This morning I only submitted one thing, but rather than a pack of poems, it was the manuscript. That's an easy submission as I don't re-read the whole book before sending it out. I'd go crazy that way. I'd say I've read it through about a half a dozen times since the great manuscript exchange/revision of August/September 2010. Read all about it here. Eventually, I have to stop the tinkering, as I've been known to over-work my work.
I was a bit surprised by the guidelines for this press. Everything was fairly standard until I read the line: "early submission is strongly recommended." Hmmmm. This is something that has always worried me. I was recently told that for contests, submitting early wasn't necessary b/c the press is obligated to treat all the manuscripts the same as long as they fall within the submission dates. The same poet guru told me that in open reading periods not associated with contests it is best to send at the beginning because once the editors find the manuscripts they like, they stop looking as hard, being under no real obligations as no money has changed hands. That all sounds completely sane, rational, and ethical to me.

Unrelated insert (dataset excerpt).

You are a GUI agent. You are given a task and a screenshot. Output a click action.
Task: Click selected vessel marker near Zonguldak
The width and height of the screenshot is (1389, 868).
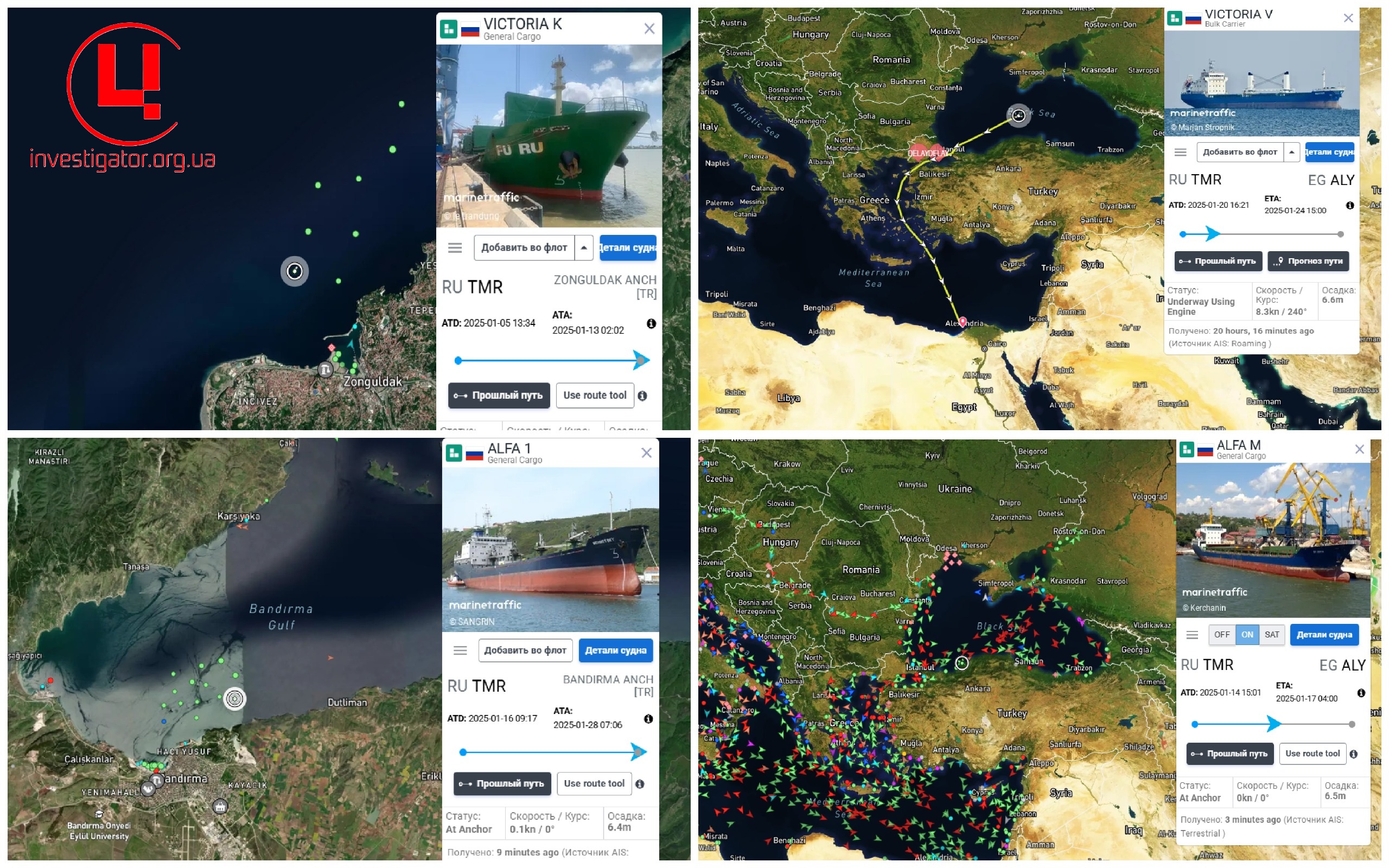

I'm hoping that the press I sent to today (not early on my behalf), simply encouraged early submissions so that the office staff wouldn't be inundated next week when the postmark deadline happens. I'm hoping.
In other news, check out Diane Lockward's great post on Blogalicious. She details the process of writing an anagram poem. Sounds like the kind of process I enjoy, getting words to bounce around on the page and letting the poem spring up out of myself and the words.
Finally, thank you to those who comforted me on Facebook over the weekend about the NEA rejection letter. For some reason, I forgot that there would be 1,000 other poets (many, many friends of mine) receiving the same thin envelope. The magic number this year is 42 winners, and I'm crossing my fingers that a large number of those will be friends of mine.
I don't know why I took the news so hard this year. I know the long shot that it is, and a fellow poet reminded me that she had applied 13 times before being rewarded. I know how much of the game is subjective and relies on which reader gets my randomly assigned packet of goods. Still, I was the most confident I've ever been about the manuscript I submitted this year.
I think, too, that I also realized that the odds of winning an NEA are better than the odds of winning a book contest and that really got me down. The NEA awarded 42 fellowships out of just over 1,000 applicants. When I get rejection letters from presses, I often find out that anywhere from 500 - 800 manuscripts were received and one, ONE, book was chosen. I'm not a math major, but I think I can see the odds without having to use the calculator on this one.
Seriously, persistence MUST be the poet's mantra. Try, try, and try again.
And as a good, good poet friend reminds me, the best we can do is focus on the work and leave the rest to chance. Onward with ever-thickening skins.
|Elephant baby and mama at the St. Louis Zoo...persevering!|
Oy, I missed that NEA letdown on FB -- so sorry to hear it, Sandy -- you had every reason in the world to feel confident!
I can't remember with contest that was, but I remember reading that about submitting early, too, and confess it gave me pause. I like to think it's about not inundating them at the last minute...
Oh, Marie, sometimes it's good to know I'm not the only one!
All good wishes for sending off your manuscript. Such an accomplishment! Whoever receives it--early or otherwise--is fortunate.
Aw, Charlotte, you make me feel all warm and appreciated. Thanks! Can't wait to see you in DC!!!
I am a little late commenting here..... but your thoughts on persistence struck a chord for me. I have read so many different opinions on how persistent to be. One poet I admire (and who is "successful" - as in several books and a teaching position) says if you send a poem out to several journals and they all reject it, you probably need to work on the poem more. Then there's the poet who sent a poem to 50 different journals before it was accepted -- and it ended up in the Best Amer. Poetry anthology that year. Who to believe!? Either way, I think you're right that persistence is the poet's path and mantra. Sorry for your thin envelope. Thanks for sharing your thoughts about it.
Molly, I think somewhere in between these two dramatically different offerings is the right balance, but who knows? I guess we all just eventually settle on what works for us. Thanks for stopping by!